====== Passage shown ======

Databases are not new. Having ways to be able to store data, query it, and serve it back to our users has been a key focus of web application development for decades. But, that doesn’t mean things have stood still.
Today, we’re checking out the future of databases - with 8 data management trends and 11 real-world examples.
Relational databases that were developed in the 70s still provide the backbone of most modern IT. However, more and more businesses are turning to more novel solutions.
Companies have worked to be able to provide us with new features. This means faster ways to access our data - new approaches representing data that are more like the real world, or more like the realm of knowledge we’re trying to model.
Today, we want to talk about some of the database trends that are driving this change. Some of the companies that are leading the charge.
By the end, you’ll be able to take advantage of these new developments and use these futuristic databases in your next project.
Let’s dive in.
How is data changing?
The role of data in day-to-day business operations has fundamentally changed in the past decade.
They say that data is the new oil. Organizations today store and process more information than at any point in history. This has brought about a huge range of benefits - but it also introduced new challenges.
Specifically, we need secure, performant solutions for storing, accessing, and using large, diverse data sets. We must also retain data quality, accuracy, and integrity while empowering business users with the insights they need.
This has led to a boom in new approaches to storing and handling data.
8 data management trends
Today, we’re checking out eight data management trends in 2023 - that are increasingly dominating the landscape. We’ll also check out some examples of each - totaling eleven new and exciting platforms.
Without further ado, let’s dive in.
1. Serverless databases
So first up we have serverless databases.
Now serverless is not a new concept - But it is something that has been getting more and more popular.
Despite the name, it doesn’t mean no servers. What it means is that someone else is responsible for running, managing, and maintaining the infrastructure that your cloud databases are built on top of.
That makes it easier to get started. You don’t have to set up the infrastructure or work through the technical details of getting everything set up. You can just get your data up and running.
It’s often more cost-effective because you pay for what you’re using.
And generally, it’s a scalable solution. It’s easier to get more databases spun up. You ask for them and the serverless database provider gives them to you.
There are two companies we’d like to highlight that are taking those 70s-style databases and making them available in a serverless way.
First off, we’ve got PlanetScale.
It provides MySQL in a serverless way. We get a great dashboard, to monitor our traffic and see how things are going. We also get highly optimized and cached queries, ideal for a huge range of data processes.
In terms of pricing, there’s a generous free tier. As our needs for more reliability and more deployments to other areas increase, then we can increase our spending.

====== Provided material ======

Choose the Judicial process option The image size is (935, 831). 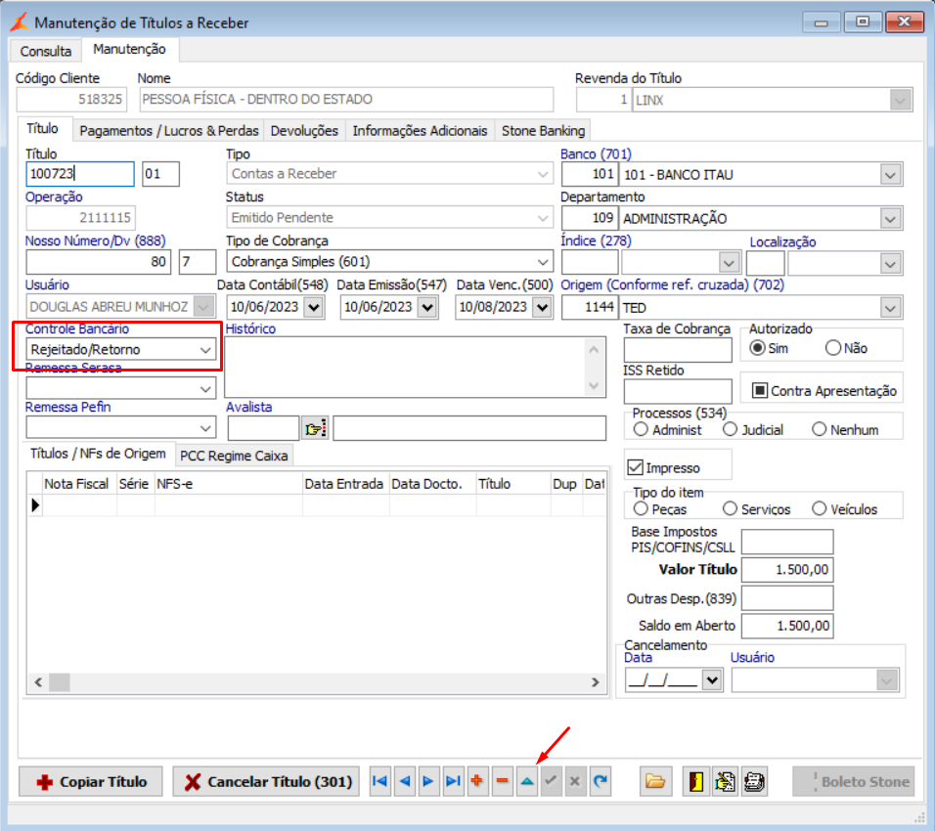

======

### List of tasks:
a. Decide whether each statement agrees with the article on database trends: (i) relational databases developed in the 70s still form the backbone of most modern IT; (ii) serverless databases run without any servers; (iii) PlanetScale offers PostgreSQL in a serverless way. Answer yes or no for each and quote the words from the article that settle it.
b. According to the article on database trends, what kind of pricing tier does PlanetScale offer?

### Answer set:
a.
(i) Yes: "Relational databases that were developed in the 70s still provide the backbone of most modern IT."
(ii) No: "Despite the name, it doesn’t mean no servers."
(iii) No: "It provides MySQL in a serverless way."

b. A generous free tier.